◆ **Task requirements**:
Reproduce, character for character, the lines of the items from the line containing "Where should I click to: Choose" through the line containing "tap(86, 64)", with both of those lines included.

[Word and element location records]
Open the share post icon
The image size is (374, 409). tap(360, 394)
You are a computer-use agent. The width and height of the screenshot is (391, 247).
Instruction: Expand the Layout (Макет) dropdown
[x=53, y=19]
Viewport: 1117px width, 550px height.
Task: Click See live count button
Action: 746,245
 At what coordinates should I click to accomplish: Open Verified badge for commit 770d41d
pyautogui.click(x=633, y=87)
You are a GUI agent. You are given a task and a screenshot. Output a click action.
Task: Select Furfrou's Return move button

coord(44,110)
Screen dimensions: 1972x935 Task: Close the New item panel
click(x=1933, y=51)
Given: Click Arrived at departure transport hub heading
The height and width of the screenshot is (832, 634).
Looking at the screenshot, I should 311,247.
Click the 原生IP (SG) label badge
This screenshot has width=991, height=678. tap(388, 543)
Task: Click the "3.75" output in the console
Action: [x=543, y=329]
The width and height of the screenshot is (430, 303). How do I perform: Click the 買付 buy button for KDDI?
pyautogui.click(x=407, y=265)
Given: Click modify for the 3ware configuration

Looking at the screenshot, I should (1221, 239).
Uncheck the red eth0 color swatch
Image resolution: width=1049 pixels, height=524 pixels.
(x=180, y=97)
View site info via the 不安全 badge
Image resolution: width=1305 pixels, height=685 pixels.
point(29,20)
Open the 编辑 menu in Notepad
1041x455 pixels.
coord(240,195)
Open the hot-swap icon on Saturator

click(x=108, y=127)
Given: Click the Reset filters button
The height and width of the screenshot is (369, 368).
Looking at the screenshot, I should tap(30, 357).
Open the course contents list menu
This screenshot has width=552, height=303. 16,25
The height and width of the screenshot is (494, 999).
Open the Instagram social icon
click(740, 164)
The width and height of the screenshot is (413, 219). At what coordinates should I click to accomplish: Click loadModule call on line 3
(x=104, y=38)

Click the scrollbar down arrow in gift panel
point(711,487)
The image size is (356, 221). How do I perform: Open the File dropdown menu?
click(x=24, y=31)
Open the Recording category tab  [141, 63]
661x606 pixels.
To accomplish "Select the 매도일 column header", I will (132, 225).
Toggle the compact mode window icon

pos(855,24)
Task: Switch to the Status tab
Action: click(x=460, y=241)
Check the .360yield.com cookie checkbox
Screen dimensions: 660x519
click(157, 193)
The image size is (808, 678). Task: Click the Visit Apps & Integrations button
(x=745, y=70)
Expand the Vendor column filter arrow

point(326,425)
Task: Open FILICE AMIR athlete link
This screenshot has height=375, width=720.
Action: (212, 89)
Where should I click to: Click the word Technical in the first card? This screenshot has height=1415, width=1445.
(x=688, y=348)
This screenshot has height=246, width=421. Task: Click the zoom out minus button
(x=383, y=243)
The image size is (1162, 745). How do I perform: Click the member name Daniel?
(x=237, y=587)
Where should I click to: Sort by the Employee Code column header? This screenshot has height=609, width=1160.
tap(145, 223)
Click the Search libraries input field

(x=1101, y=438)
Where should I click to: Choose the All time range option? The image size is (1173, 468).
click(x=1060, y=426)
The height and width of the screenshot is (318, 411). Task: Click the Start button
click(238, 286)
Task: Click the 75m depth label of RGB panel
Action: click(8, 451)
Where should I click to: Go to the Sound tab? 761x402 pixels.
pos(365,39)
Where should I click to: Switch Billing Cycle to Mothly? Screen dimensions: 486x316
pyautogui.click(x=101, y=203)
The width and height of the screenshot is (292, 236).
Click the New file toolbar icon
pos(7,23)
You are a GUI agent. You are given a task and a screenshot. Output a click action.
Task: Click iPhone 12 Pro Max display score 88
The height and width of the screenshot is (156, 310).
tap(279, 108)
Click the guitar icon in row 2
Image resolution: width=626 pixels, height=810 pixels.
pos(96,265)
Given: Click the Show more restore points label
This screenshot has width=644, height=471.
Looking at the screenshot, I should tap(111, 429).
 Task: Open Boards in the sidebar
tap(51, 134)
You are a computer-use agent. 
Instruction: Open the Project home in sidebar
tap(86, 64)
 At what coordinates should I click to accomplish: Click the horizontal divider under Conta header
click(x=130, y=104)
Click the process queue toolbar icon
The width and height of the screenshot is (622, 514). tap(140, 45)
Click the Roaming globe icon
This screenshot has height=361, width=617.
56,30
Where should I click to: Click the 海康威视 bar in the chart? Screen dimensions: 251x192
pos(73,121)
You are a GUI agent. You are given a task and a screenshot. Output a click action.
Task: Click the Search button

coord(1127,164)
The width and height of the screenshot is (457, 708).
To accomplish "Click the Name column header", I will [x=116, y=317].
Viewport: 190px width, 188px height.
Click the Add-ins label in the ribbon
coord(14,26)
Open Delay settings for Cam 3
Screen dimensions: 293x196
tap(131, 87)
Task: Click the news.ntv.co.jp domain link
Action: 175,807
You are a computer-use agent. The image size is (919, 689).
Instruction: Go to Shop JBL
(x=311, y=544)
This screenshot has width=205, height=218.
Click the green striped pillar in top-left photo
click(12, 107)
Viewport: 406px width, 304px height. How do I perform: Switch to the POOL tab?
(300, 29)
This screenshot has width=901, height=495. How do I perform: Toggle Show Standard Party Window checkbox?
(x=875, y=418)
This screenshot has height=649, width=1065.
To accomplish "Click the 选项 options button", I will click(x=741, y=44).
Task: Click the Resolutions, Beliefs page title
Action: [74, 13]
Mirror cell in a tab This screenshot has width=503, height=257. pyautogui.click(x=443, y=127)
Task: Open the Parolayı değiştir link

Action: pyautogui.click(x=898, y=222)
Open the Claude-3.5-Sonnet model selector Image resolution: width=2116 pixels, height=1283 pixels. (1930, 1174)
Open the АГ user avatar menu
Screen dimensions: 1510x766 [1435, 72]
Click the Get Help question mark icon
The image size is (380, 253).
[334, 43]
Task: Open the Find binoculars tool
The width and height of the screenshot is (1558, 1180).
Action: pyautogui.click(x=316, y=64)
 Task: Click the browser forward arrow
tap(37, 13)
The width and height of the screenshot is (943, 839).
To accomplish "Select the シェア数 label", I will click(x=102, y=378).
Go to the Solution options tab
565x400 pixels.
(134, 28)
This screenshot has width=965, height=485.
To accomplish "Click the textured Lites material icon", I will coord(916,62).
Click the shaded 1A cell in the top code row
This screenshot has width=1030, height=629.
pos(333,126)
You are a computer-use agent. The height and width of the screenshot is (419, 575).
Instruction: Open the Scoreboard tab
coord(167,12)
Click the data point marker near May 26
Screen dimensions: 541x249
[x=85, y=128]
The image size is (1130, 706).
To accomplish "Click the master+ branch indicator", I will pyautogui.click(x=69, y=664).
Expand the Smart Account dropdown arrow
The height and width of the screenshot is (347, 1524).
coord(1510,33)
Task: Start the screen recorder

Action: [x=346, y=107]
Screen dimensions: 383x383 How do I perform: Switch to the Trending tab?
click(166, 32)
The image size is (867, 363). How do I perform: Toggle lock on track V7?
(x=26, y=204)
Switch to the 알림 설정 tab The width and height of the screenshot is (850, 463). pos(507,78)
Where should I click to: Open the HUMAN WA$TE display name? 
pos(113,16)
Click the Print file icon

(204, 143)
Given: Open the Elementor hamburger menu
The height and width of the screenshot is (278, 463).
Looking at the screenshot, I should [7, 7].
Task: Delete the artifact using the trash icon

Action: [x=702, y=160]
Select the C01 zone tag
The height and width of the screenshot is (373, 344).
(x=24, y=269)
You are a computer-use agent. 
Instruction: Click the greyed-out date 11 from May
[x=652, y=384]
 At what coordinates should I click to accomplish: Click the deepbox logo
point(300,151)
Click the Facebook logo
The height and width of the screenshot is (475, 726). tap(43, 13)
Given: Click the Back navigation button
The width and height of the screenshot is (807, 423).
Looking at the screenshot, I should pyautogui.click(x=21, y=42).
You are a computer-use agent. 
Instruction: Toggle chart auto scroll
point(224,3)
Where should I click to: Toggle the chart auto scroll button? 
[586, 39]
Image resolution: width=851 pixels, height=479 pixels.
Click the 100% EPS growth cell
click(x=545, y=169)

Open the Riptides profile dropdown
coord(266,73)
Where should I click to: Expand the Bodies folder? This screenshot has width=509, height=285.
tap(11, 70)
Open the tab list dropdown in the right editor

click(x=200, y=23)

◆ **Expected output**:
Where should I click to: Choose the All time range option? The image size is (1173, 468).
click(x=1060, y=426)
The height and width of the screenshot is (318, 411). Task: Click the Start button
click(238, 286)
Task: Click the 75m depth label of RGB panel
Action: click(8, 451)
Where should I click to: Go to the Sound tab? 761x402 pixels.
pos(365,39)
Where should I click to: Switch Billing Cycle to Mothly? Screen dimensions: 486x316
pyautogui.click(x=101, y=203)
The width and height of the screenshot is (292, 236).
Click the New file toolbar icon
pos(7,23)
You are a GUI agent. You are given a task and a screenshot. Output a click action.
Task: Click iPhone 12 Pro Max display score 88
The height and width of the screenshot is (156, 310).
tap(279, 108)
Click the guitar icon in row 2
Image resolution: width=626 pixels, height=810 pixels.
pos(96,265)
Given: Click the Show more restore points label
This screenshot has width=644, height=471.
Looking at the screenshot, I should tap(111, 429).
 Task: Open Boards in the sidebar
tap(51, 134)
You are a computer-use agent. 
Instruction: Open the Project home in sidebar
tap(86, 64)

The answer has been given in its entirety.